[[ Exercise inputs, beginning ]]

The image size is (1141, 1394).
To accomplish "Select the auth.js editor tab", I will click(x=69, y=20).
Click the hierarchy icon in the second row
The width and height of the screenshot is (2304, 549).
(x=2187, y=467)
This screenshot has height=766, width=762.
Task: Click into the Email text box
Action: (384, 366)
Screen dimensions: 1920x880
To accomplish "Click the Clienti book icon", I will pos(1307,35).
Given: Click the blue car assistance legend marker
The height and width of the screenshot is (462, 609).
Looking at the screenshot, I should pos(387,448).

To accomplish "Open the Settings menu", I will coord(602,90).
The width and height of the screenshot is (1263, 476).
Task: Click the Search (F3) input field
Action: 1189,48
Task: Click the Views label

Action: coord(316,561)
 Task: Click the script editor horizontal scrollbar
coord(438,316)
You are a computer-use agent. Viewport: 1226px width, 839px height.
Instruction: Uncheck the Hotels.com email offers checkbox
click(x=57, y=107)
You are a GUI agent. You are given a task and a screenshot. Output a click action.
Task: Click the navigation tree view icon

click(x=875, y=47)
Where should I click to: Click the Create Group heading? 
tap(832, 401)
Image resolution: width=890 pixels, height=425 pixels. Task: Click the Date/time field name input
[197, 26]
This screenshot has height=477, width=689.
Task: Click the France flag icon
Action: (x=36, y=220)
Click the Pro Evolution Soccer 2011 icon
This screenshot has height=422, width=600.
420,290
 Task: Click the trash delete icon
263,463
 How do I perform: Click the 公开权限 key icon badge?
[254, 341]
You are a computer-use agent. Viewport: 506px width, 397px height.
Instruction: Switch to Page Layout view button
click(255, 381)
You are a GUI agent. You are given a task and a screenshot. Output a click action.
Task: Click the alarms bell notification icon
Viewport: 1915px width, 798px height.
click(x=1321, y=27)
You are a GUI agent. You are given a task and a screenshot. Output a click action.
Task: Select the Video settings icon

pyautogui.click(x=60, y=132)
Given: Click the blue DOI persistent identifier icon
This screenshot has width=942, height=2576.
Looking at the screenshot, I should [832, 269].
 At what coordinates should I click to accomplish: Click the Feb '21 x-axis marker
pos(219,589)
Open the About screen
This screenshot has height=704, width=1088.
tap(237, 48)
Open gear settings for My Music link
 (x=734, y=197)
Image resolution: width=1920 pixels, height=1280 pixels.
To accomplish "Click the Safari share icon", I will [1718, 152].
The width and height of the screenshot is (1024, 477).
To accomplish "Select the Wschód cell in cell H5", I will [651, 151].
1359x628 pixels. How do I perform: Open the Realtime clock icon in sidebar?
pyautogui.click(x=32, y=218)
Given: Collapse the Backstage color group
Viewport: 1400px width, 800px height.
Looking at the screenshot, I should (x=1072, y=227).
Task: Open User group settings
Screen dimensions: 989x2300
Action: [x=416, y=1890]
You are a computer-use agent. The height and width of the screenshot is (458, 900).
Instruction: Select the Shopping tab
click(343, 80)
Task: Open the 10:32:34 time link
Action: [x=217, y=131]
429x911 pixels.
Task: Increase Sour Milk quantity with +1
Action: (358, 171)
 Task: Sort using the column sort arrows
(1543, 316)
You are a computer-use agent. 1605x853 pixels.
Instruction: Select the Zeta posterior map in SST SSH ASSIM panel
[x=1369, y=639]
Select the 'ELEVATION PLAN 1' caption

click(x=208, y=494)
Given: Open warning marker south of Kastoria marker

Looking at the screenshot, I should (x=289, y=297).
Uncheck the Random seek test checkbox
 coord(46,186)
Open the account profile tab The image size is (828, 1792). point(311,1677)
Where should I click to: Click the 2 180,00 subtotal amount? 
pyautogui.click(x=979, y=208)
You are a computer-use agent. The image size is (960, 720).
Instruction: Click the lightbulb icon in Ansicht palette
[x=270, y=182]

[[ Exercise inputs, end ]]

▸ **Exercise instructions**: Write out the entries above word for word.

▸ **Exercise answer**:
The image size is (1141, 1394).
To accomplish "Select the auth.js editor tab", I will click(x=69, y=20).
Click the hierarchy icon in the second row
The width and height of the screenshot is (2304, 549).
(x=2187, y=467)
This screenshot has height=766, width=762.
Task: Click into the Email text box
Action: (384, 366)
Screen dimensions: 1920x880
To accomplish "Click the Clienti book icon", I will pos(1307,35).
Given: Click the blue car assistance legend marker
The height and width of the screenshot is (462, 609).
Looking at the screenshot, I should pos(387,448).

To accomplish "Open the Settings menu", I will coord(602,90).
The width and height of the screenshot is (1263, 476).
Task: Click the Search (F3) input field
Action: 1189,48
Task: Click the Views label

Action: coord(316,561)
 Task: Click the script editor horizontal scrollbar
coord(438,316)
You are a computer-use agent. Viewport: 1226px width, 839px height.
Instruction: Uncheck the Hotels.com email offers checkbox
click(x=57, y=107)
You are a GUI agent. You are given a task and a screenshot. Output a click action.
Task: Click the navigation tree view icon

click(x=875, y=47)
Where should I click to: Click the Create Group heading? 
tap(832, 401)
Image resolution: width=890 pixels, height=425 pixels. Task: Click the Date/time field name input
[197, 26]
This screenshot has height=477, width=689.
Task: Click the France flag icon
Action: (x=36, y=220)
Click the Pro Evolution Soccer 2011 icon
This screenshot has height=422, width=600.
420,290
 Task: Click the trash delete icon
263,463
 How do I perform: Click the 公开权限 key icon badge?
[254, 341]
You are a computer-use agent. Viewport: 506px width, 397px height.
Instruction: Switch to Page Layout view button
click(255, 381)
You are a GUI agent. You are given a task and a screenshot. Output a click action.
Task: Click the alarms bell notification icon
Viewport: 1915px width, 798px height.
click(x=1321, y=27)
You are a GUI agent. You are given a task and a screenshot. Output a click action.
Task: Select the Video settings icon

pyautogui.click(x=60, y=132)
Given: Click the blue DOI persistent identifier icon
This screenshot has width=942, height=2576.
Looking at the screenshot, I should [832, 269].
 At what coordinates should I click to accomplish: Click the Feb '21 x-axis marker
pos(219,589)
Open the About screen
This screenshot has height=704, width=1088.
tap(237, 48)
Open gear settings for My Music link
 (x=734, y=197)
Image resolution: width=1920 pixels, height=1280 pixels.
To accomplish "Click the Safari share icon", I will [1718, 152].
The width and height of the screenshot is (1024, 477).
To accomplish "Select the Wschód cell in cell H5", I will [651, 151].
1359x628 pixels. How do I perform: Open the Realtime clock icon in sidebar?
pyautogui.click(x=32, y=218)
Given: Collapse the Backstage color group
Viewport: 1400px width, 800px height.
Looking at the screenshot, I should (x=1072, y=227).
Task: Open User group settings
Screen dimensions: 989x2300
Action: [x=416, y=1890]
You are a computer-use agent. The height and width of the screenshot is (458, 900).
Instruction: Select the Shopping tab
click(343, 80)
Task: Open the 10:32:34 time link
Action: [x=217, y=131]
429x911 pixels.
Task: Increase Sour Milk quantity with +1
Action: (358, 171)
 Task: Sort using the column sort arrows
(1543, 316)
You are a computer-use agent. 1605x853 pixels.
Instruction: Select the Zeta posterior map in SST SSH ASSIM panel
[x=1369, y=639]
Select the 'ELEVATION PLAN 1' caption

click(x=208, y=494)
Given: Open warning marker south of Kastoria marker

Looking at the screenshot, I should (x=289, y=297).
Uncheck the Random seek test checkbox
 coord(46,186)
Open the account profile tab The image size is (828, 1792). point(311,1677)
Where should I click to: Click the 2 180,00 subtotal amount? 
pyautogui.click(x=979, y=208)
You are a computer-use agent. The image size is (960, 720).
Instruction: Click the lightbulb icon in Ansicht palette
[x=270, y=182]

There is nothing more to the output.